According to article 16 of the agreement entered into force on 2. May 14, 1973.
The Czech version of the agreement shall be published at the same time.
First Deputy Minister of:
V.r. Krajčír
The AGREEMENT
between the Government of the Czechoslovak Socialist Republic and the Government of Malaysia
air services between and beyond their respective territories
The Government of the Czechoslovak Socialist Republic and the Government of Malaysia, being
Parties to the Convention on international civil aviation and desiring to
to conclude an agreement for the purpose of establishing air services between and beyond their
territories, have agreed as follows:
Article 1
For the purposes of this agreement, unless the context otherwise requires:
and) the term "Convention" means the Convention on international civil aviation
opened for signature at Chicago on December 7. December 1944, and includes all
Annex adopted under article 90 of that Convention and any amendment of the annexes, or
Convention in accordance with its articles 90 and 94;
(b)) the term "aeronautical authority" means, in respect of the Czechoslovak
Socialist Republic, the Federal Ministry of transport, and any other
the person or body responsible for carrying out the tasks that are currently
performed by the Federal Ministry of transport, or similar
tasks, and in respect of Malaysia, Minister of communications, and any other person or
the authority responsible for carrying out the tasks that are currently performed
the Minister, or similar tasks;
(c)), the expression "specified by air" means the air that one
Contracting Party designated by written notice to the other party in accordance
with article 3 of this agreement for the operation of air services on the routes
set out in the annex to this agreement;
(d) the term "territory"), in relation to the State means the land area and
the territorial waters adjacent thereto under the sovereignty, and
sovereignty, protection or mandate of such State;
(e)) the terms "air service", "international air service", "air
Enterprise "and" land for non-traffic purposes have the meaning given in article
96 of the Convention; and
(f)) the terms "agreed services" and "provided for the track" means the international
air services and tracks listed in the annex to this agreement.
Article 2
(1) each contracting party grants to the other Contracting Party the rights set out
in this agreement for the purpose of establishing air services on the routes listed in the
the relevant section of the attached list (hereinafter called "the agreed services" and
"fixed line"). The agreed services can be started immediately or
later, according to the wish of the parties that will be granted.

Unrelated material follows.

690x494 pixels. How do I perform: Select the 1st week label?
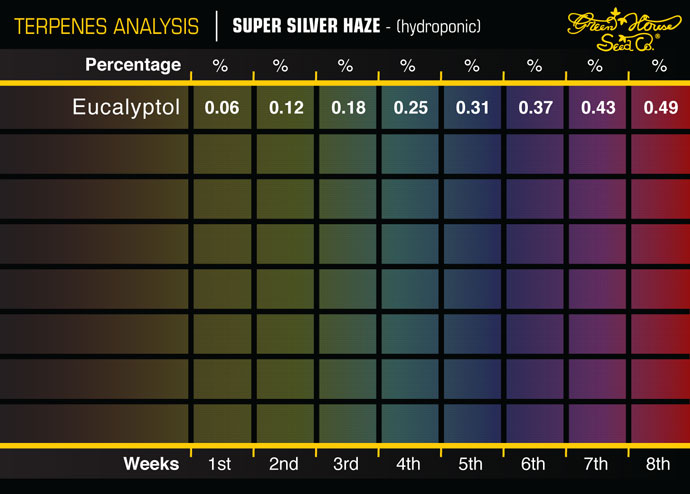[222, 464]
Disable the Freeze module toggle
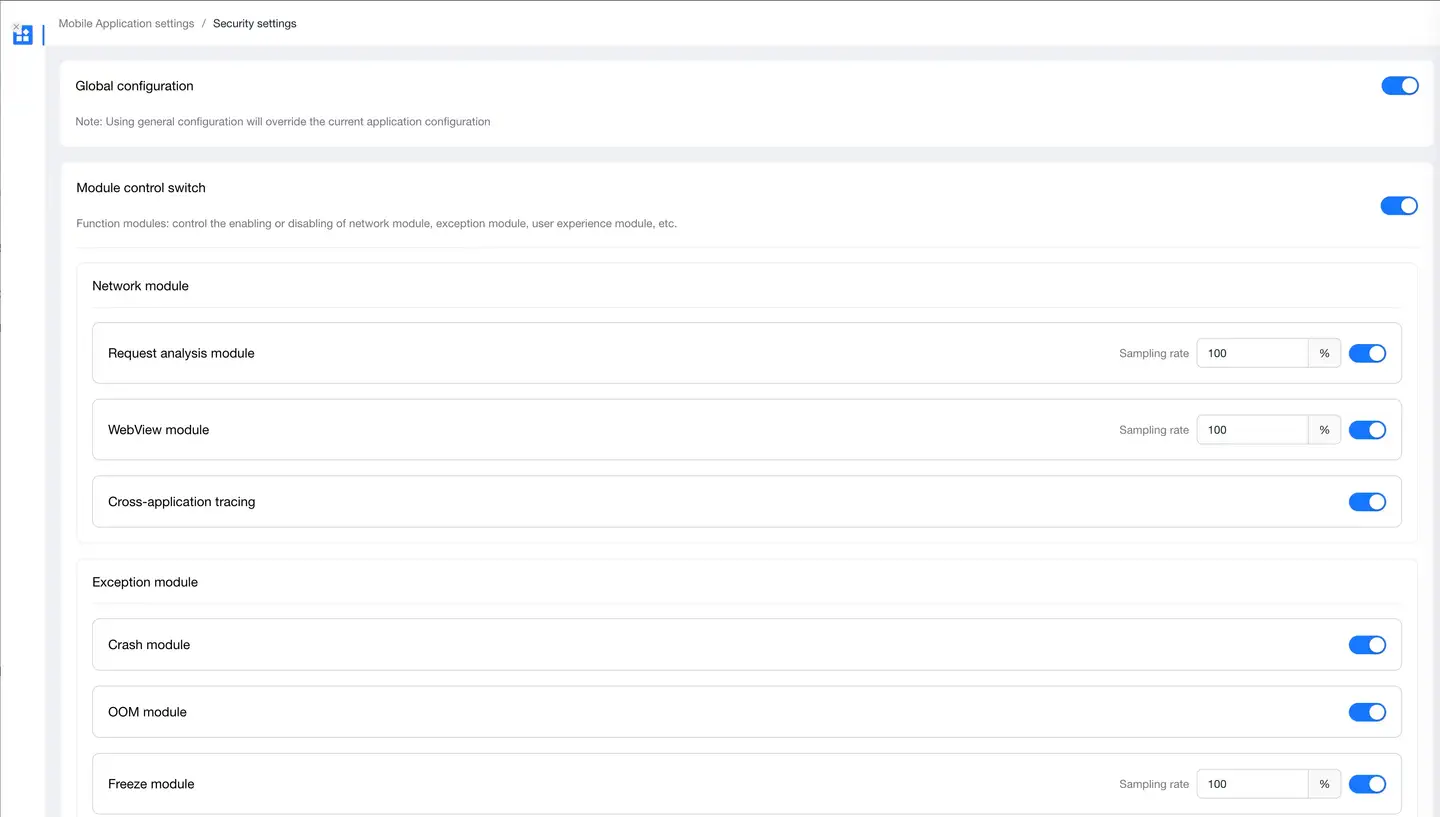Image resolution: width=1440 pixels, height=817 pixels. [x=1366, y=784]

(2) subject to the provisions of this agreement, each of the undertakings designated air
the Contracting Parties will be in operation of the agreed services on the specified route
enjoy the following rights:
and) fly without landing across the territory of the other Contracting Party,
(b)) to land in that territory for non-commercial purposes and
(c)) to land in that territory at the points specified for that route in the
list to this agreement for the purpose of loading and unloading of passengers,
cargo and mail in international traffic.
(3) Nothing in paragraph 2 of this article does not give air businesses
the law of one Contracting Party in the territory of the other Contracting Party to dispose of the
passengers, cargo or mail carried for compensation or salary with the determination
to another point in the territory of that other party.
Article 3
(1) each Contracting Party shall have the right to determine, by written notice to the other
Contracting Party one or more airline companies to operate
agreed services on specified routes.
(2) on receipt of the written determination of the other Contracting Party, shall, subject to
the provisions of paragraphs 3 and 4 of this article without delay, the designated air
the undertaking or undertakings concerned operating air permissions.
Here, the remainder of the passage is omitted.